About the project
Objective
The overall objective of this project is to develop a predictive model for the progression of Aortic Valve Stenosis (AVS) by integrating repeated CT imaging, fluid–structure interaction (FSI) simulations, and deep machine learning techniques. Through comprehensive analysis of large-scale clinical datasets and high-fidelity simulations, this project seeks to move beyond conventional imaging and hemodynamic metrics to enable early detection, individualized prognosis, and improved clinical decision-making in AVS management.
Background
Aortic valve stenosis (AVS) is dangerous because it leads to obstructed blood flow from the heart, causing increased pressure within the heart and raising the risk of heart failure, arrhythmias, and other severe complications. Over 2 million people worldwide are affected by the condition, with its prevalence increasing as the population ages, and it is often diagnosed through imaging techniques such as echocardiography and CT scans. Treatment options include surgical and transcatheter aortic valve replacement (SAVR/TAVR), both aiming to relieve symptoms and improve heart function, though there is uncertainty in selecting the best approach for individual patients based on their health condition and the severity of the disease.
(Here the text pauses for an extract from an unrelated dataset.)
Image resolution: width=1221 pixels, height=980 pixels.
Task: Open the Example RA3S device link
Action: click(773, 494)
Therefore, there is a critical need for a physics-based understanding of the progression of AVS, as current recommendations of AVS management and monitoring do not fully account for the complex interaction of hemodynamics (blood flow) and biomechanics (tissue deformation), which drive valve degeneration and calcification. In particular, oscillatory shear index and high shear stress in certain regions of the valve and aorta, along with altered cyclic loading, contribute to the pathological changes in the valve, exacerbating stenosis and complicating treatment outcomes.
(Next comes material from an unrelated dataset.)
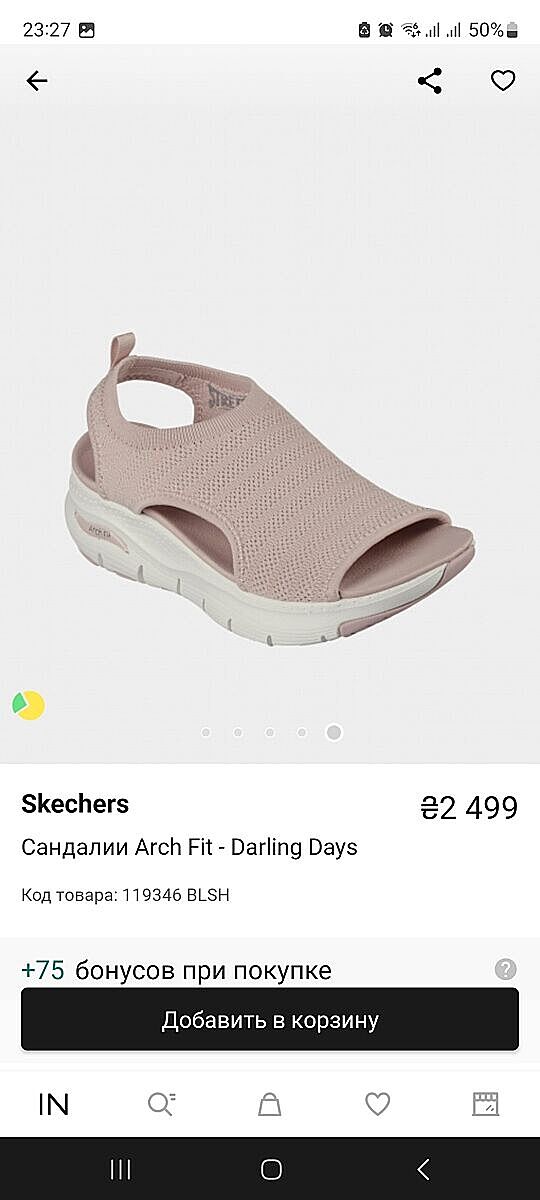The height and width of the screenshot is (1200, 540).
Task: Select third image pagination dot
Action: pos(270,732)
Cross-disciplinary collaboration
This project brings together a new cross-disciplinary and complementary collaboration uniting experts in cardiovascular imaging, fluid dynamics, and machine learning to advance predictive modeling of aortic valve disease:
- Elias Sundström, a researcher in Fluid Mechanics at the Department of Engineering Mechanics, KTH, specializes in developing computational models to elucidate the complex fluid–structure interactions that occur within the human body.
- Magnus Bäck, is a senior physician and Professor in Cardiology at Karolinska Institutet, Translational cardiology. Research focus on Aortic Valve Stenosis.
- Payam Esfahani, is a postdoctoral researcher at KI in Magnus Bäck’s research group. Research focus on using advanced AI/ML applied to biomedical imaging and will remain a key contributor to the development of the project’s methodologies.